Stored records
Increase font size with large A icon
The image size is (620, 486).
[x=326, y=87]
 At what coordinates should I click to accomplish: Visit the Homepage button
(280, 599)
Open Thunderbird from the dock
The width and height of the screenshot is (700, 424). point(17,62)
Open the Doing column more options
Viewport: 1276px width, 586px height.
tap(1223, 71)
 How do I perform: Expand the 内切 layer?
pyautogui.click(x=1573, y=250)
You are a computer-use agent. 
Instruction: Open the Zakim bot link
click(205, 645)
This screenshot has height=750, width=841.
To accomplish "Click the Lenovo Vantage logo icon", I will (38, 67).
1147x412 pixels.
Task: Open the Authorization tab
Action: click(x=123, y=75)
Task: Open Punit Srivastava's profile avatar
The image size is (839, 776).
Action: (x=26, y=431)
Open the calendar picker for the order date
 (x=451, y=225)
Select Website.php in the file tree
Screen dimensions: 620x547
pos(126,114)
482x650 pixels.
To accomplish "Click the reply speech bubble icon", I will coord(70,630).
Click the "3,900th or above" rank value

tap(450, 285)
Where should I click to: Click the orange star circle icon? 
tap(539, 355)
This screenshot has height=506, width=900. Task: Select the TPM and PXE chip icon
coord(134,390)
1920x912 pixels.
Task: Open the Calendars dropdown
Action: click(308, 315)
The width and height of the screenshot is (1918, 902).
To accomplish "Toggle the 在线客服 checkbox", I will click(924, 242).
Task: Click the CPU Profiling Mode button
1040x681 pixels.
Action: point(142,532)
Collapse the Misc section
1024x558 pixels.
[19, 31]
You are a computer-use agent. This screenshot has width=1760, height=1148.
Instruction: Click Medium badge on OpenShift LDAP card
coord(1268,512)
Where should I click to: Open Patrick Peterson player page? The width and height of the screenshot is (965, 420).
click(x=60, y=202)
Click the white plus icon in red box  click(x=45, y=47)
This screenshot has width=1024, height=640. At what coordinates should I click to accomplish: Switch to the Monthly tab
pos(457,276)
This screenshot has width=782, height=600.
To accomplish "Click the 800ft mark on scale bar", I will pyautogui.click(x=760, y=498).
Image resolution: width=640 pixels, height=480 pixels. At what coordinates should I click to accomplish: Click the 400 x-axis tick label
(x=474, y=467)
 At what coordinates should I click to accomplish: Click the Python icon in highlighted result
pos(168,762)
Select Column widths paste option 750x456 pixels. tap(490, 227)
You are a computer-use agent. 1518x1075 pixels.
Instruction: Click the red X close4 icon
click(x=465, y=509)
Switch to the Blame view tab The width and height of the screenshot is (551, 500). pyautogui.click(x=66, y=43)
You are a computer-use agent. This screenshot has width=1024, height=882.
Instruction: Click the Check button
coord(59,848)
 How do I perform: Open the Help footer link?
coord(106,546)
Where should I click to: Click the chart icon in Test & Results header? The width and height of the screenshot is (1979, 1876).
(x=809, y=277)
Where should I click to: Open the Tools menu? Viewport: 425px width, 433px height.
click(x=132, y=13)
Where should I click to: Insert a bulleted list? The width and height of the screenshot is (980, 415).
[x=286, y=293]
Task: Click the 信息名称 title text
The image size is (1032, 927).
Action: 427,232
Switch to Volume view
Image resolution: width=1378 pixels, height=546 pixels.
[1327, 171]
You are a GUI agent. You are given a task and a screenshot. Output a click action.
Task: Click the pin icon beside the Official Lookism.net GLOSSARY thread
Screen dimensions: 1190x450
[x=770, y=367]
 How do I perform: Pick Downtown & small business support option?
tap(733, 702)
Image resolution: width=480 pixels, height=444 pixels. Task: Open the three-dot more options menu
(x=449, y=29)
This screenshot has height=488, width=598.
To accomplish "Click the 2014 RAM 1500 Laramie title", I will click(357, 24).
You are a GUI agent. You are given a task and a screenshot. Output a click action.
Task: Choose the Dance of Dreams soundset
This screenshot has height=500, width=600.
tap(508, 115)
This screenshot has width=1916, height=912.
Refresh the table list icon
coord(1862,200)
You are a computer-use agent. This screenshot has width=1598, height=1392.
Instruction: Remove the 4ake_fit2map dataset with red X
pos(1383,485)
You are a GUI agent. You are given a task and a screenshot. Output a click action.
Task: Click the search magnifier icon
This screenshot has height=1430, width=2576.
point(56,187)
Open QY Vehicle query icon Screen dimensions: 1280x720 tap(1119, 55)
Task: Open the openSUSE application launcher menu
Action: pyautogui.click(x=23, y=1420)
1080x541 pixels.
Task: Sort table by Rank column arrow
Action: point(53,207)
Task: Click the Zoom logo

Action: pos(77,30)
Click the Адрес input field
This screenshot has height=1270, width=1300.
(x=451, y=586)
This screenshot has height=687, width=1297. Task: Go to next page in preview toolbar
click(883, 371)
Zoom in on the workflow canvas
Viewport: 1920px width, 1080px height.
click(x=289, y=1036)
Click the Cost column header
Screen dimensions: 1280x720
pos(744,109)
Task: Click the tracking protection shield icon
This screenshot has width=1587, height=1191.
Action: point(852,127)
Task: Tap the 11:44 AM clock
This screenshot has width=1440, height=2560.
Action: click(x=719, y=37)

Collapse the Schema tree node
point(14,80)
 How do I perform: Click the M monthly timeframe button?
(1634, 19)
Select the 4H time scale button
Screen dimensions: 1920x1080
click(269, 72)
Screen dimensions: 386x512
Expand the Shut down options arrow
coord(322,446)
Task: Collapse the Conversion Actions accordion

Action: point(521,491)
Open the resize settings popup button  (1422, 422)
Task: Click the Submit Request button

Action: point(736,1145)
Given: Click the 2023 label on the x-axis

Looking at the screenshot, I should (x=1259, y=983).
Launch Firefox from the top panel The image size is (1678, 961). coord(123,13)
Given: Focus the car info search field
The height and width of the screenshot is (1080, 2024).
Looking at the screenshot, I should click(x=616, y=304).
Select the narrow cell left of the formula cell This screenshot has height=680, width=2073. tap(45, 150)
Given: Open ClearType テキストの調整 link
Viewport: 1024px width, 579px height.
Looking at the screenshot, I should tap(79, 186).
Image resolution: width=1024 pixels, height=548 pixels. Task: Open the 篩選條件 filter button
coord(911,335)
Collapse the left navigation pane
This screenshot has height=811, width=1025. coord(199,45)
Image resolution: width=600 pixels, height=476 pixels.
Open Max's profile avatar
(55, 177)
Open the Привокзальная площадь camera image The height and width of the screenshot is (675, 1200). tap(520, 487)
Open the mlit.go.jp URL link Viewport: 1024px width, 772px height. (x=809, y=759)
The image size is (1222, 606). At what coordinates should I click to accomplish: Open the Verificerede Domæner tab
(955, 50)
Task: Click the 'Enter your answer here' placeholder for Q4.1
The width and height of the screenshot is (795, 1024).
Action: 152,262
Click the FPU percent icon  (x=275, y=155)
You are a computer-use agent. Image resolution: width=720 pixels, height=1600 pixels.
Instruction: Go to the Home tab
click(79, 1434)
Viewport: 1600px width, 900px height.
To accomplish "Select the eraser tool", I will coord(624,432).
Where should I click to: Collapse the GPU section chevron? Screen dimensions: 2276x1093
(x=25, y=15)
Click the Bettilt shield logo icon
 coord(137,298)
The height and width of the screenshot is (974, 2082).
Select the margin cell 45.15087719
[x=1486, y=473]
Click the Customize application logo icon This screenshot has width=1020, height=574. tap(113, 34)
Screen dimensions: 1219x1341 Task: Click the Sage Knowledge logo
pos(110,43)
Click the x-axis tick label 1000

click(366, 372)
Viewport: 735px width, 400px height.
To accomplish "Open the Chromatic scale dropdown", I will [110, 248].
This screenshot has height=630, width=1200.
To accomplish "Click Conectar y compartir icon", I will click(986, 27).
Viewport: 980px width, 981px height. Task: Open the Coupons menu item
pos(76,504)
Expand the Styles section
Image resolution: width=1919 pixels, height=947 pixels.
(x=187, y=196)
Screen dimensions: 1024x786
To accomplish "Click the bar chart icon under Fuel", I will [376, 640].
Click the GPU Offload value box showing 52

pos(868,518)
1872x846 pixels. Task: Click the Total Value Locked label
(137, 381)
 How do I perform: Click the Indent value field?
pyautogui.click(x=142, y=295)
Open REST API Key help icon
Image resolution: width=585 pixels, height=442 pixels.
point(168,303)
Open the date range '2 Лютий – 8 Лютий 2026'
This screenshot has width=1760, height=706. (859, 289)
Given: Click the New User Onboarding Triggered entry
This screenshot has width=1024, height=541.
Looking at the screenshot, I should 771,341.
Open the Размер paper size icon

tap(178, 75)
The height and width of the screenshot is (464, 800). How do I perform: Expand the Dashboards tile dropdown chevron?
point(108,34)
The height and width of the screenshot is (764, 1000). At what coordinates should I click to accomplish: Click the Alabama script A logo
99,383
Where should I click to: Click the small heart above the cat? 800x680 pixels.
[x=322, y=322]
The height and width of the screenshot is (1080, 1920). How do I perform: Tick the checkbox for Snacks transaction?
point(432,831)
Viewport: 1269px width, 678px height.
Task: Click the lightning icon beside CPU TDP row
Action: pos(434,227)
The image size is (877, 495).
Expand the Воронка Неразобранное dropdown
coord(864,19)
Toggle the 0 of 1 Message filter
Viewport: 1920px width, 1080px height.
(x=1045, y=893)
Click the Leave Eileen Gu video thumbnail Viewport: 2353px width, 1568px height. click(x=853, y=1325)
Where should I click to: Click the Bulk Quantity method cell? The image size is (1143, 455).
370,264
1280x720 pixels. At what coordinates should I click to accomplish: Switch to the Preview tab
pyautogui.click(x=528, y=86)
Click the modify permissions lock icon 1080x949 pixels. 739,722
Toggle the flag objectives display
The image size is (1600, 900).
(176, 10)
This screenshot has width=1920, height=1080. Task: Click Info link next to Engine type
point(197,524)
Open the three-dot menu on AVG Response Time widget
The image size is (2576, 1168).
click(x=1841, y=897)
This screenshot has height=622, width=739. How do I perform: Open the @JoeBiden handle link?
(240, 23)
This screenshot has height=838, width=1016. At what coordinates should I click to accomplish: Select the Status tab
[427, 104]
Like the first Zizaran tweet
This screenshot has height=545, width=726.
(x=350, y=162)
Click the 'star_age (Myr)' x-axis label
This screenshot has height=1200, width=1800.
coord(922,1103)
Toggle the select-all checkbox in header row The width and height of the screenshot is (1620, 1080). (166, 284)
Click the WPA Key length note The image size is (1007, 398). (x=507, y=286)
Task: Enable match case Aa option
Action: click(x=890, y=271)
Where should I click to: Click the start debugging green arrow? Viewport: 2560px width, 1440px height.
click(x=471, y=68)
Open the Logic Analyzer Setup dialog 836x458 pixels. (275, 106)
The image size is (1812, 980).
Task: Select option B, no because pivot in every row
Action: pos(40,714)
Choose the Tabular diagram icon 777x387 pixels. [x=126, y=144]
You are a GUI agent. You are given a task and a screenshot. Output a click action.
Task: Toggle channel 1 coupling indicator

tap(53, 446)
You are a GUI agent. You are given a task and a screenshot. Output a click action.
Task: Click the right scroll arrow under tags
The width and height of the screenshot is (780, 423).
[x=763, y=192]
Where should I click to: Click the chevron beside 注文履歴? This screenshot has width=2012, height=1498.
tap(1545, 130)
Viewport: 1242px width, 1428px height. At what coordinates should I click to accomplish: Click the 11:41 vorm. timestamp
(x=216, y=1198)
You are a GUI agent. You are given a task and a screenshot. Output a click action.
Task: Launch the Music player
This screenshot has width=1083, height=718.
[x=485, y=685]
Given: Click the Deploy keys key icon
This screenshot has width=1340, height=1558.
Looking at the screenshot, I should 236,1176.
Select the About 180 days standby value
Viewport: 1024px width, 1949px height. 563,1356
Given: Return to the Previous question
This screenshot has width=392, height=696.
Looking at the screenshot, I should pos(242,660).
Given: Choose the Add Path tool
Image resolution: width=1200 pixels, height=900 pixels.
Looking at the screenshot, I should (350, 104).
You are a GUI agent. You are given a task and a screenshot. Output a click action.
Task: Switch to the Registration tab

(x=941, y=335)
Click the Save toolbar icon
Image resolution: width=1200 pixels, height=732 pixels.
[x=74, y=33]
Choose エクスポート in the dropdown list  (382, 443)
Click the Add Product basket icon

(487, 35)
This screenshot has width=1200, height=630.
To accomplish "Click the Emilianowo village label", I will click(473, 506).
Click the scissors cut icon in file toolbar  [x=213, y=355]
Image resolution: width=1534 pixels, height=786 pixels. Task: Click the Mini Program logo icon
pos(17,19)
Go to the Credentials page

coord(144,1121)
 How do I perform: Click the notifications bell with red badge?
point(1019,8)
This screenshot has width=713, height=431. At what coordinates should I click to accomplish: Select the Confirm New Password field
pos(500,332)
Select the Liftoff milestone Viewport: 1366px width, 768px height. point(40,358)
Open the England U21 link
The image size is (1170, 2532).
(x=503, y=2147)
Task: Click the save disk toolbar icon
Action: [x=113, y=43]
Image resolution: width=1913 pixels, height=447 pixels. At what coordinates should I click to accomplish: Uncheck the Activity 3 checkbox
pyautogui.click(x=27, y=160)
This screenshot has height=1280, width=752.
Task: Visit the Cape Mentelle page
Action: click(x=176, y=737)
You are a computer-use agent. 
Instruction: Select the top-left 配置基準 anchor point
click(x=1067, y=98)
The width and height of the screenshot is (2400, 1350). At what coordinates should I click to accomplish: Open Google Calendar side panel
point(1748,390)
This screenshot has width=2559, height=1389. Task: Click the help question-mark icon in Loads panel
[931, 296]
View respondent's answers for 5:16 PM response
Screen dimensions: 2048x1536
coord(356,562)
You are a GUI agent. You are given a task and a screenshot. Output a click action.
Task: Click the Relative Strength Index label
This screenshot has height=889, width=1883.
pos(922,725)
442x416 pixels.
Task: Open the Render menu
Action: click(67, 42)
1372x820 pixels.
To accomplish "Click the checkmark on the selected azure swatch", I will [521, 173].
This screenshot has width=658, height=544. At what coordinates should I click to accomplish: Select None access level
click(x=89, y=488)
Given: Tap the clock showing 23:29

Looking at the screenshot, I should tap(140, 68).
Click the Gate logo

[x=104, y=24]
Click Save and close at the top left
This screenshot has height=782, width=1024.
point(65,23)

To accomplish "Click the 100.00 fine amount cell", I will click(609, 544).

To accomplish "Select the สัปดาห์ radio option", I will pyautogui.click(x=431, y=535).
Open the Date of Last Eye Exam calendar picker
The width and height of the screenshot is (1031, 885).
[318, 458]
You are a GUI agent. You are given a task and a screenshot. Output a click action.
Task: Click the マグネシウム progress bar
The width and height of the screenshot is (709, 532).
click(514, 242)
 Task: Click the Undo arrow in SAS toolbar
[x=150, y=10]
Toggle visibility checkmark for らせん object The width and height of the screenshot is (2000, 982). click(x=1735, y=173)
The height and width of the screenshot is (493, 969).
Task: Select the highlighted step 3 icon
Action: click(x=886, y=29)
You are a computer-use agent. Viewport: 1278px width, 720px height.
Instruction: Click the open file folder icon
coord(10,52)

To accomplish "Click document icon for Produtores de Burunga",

Task directions
Count the lines above that contain the word "checkmark", and give only the number.

Output
2